Primeiramente, se parássemos de encobrir as situações sombrias do dia a dia, conseguiríamos, segundo o filósofo, enxergar a morte dos outros como “continuação natural dos seus estados anteriores” (A ética e suas negações. Rio de Janeiro: Rocco, 2011, p. 93). A intenção consiste em mudar a consciência que obtivemos da morte, de modo a promovê-la dentro de uma diferente configuração com os vivos. Formas de relacionamentos desde então incapazes de realizar mudanças fundamentais e quem sabe, dessa maneira, aprenderíamos a viver de forma deflacionante em virtude da leveza conquistada através das várias interações mundanas. Em contraposição a toda essa radicalidade, poderíamos pensar nas coisas boas, mas num esforço de sensibilidade e de empatia facilmente descobriríamos que a expressão “qualidade de vida” é raramente empregada para grande parte da população da Terra.

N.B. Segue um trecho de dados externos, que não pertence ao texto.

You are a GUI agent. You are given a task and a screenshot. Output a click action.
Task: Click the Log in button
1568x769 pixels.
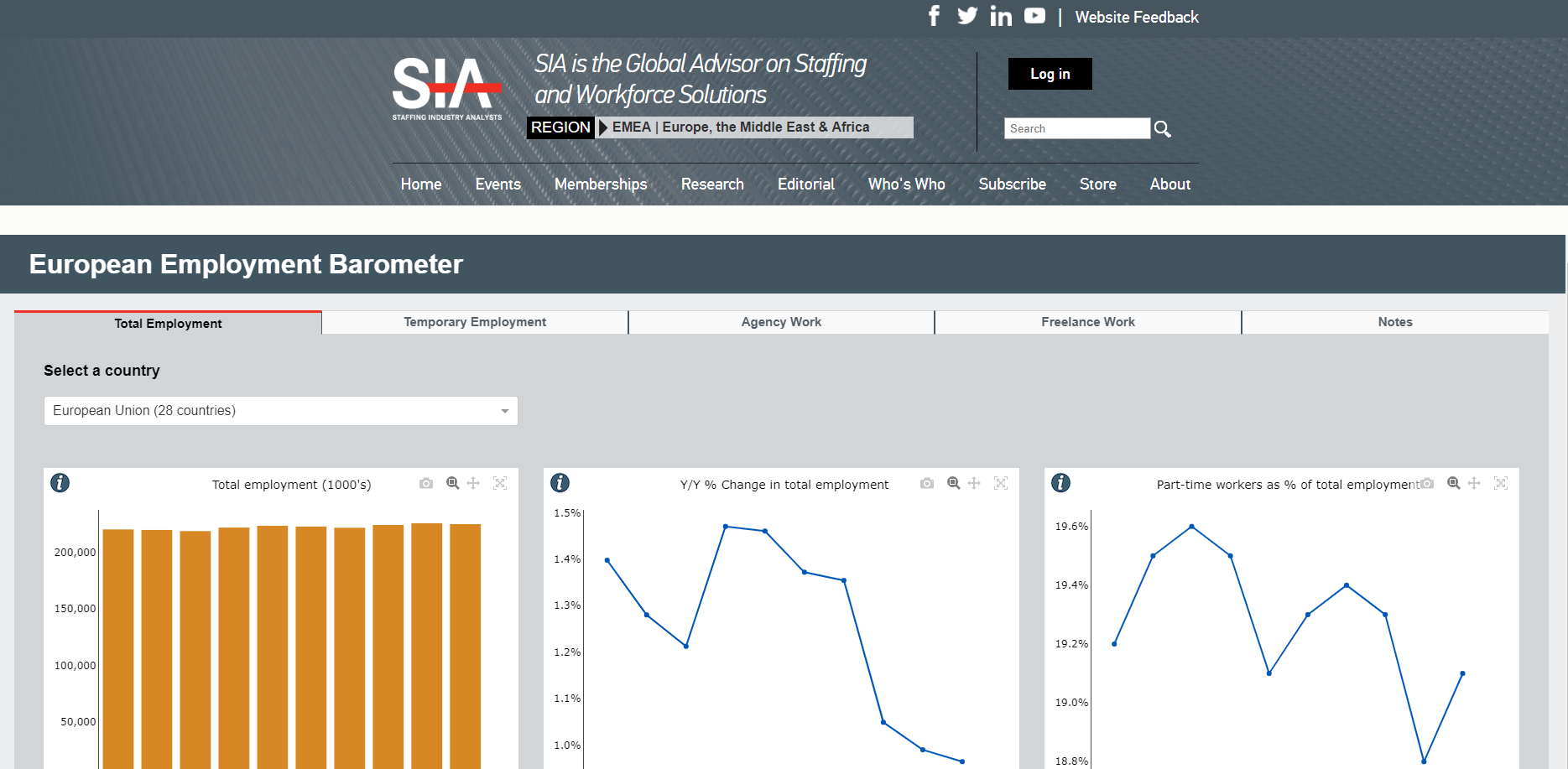(x=1050, y=74)
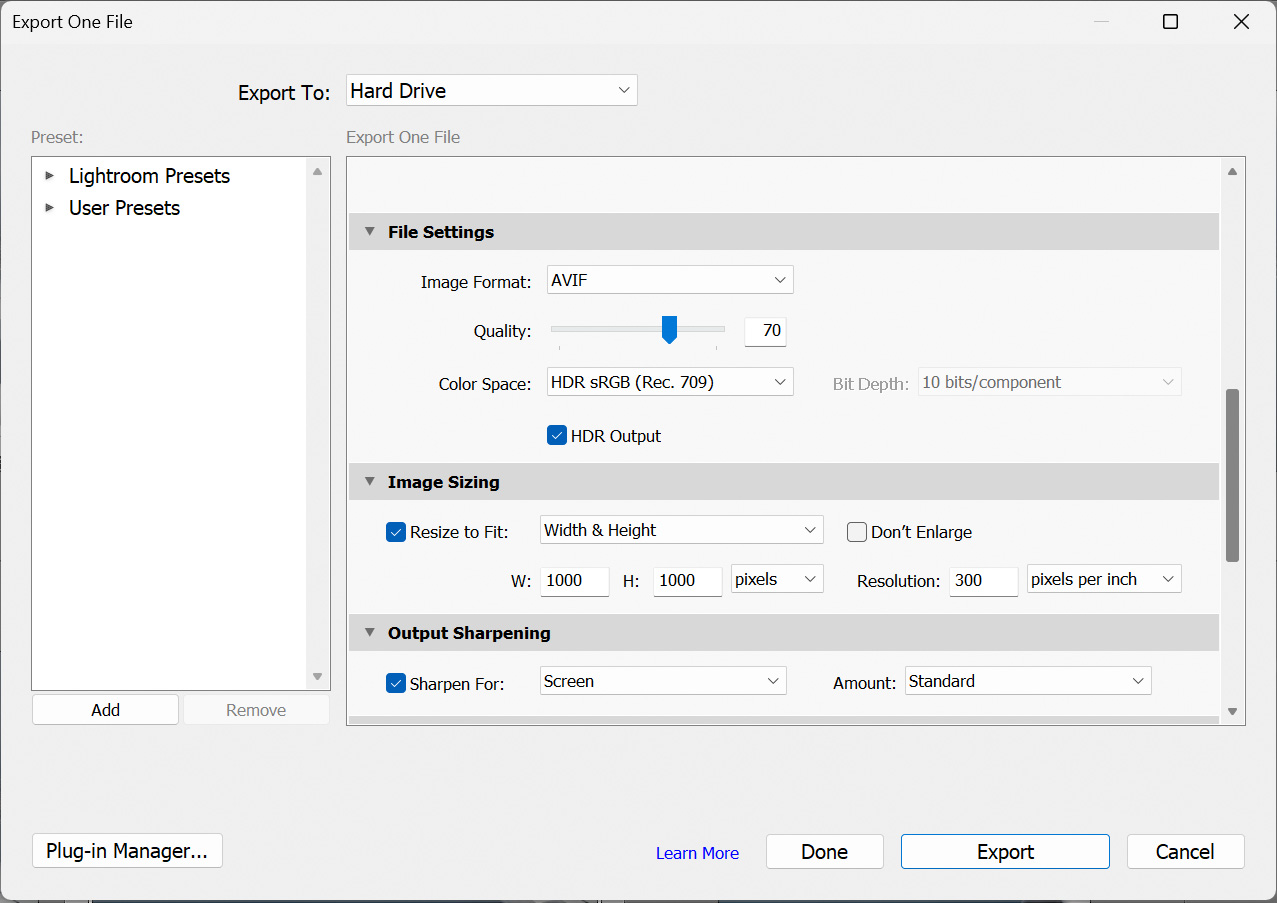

Na última edição do relatório O Estado da Insegurança Alimentar e Nutricional do Mundo, houve o registro de quase 1 bilhão de pessoas famintas no planeta – dados que após a pandemia provavelmente crescerão exponencialmente. Ademais, segundo os dados da ONU, mais de 2 bilhões de pessoas carecem de água potável, 4, 2 bilhões estão sem saneamento básico e, em mais de 30 regiões dos cinco continentes, milhões de pessoas morrem por conta de conflitos armados, sem contar a crescente de mortes pela covid-19. Obviamente seria absurdo defender o extermínio de qualquer ser humano abaixo da linha da pobreza, pensando tratar-se da solução adequada contra as mazelas sociais. Diferentemente disso, meu interesse é de somente compartilhar a pergunta acerca das razões para inflacionarmos nosso estilo de vida a ponto de defendermos a procriação. Recordo de Nietzsche ao tratar de Sileno em O Nascimento da Tragédia. Parafraseando o antigo sábio, o pensador alemão declara que, diante das circunstâncias do existir, melhor mesmo seria nunca termos nascido, mas se isso já aconteceu, então que morramos depressa.
Além de Nietzsche e Cabrera, vemos Schopenhauer e Camus lançarem fortes suspeitas sobre a visão romântica da vida. Reitero o propósito de jamais desprezá-la, porém de conter seu exagerado apego a este mundo, alimentado pelas contradições de um sistema opressor que defende a meritocracia sob a falsa garantia da liberdade e da oportunidade, independente da raça, do credo ou da condição econômica. Mundo onde ilusoriamente é defendida a sensatez entre a realidade dos fatos e as fotos felizes do Instagram, das promessas do amor eterno ou da procriação perfeita, estampada nos anúncios das fraldas descartáveis. De costume, viver é sofrer, caros leitores! Acolher toda nossa carência e superficialidade também é permitir paradoxalmente a alternativa de vivermos de forma mais honesta, aprendendo a distinguir qualidade da longevidade. Quem sabe, dessa maneira, muitas pessoas tenham todo direito de encarar a vinda de Thanos e das suas joias mágicas como alívio esperado ao invés da fatalidade de proporções apocalípticas.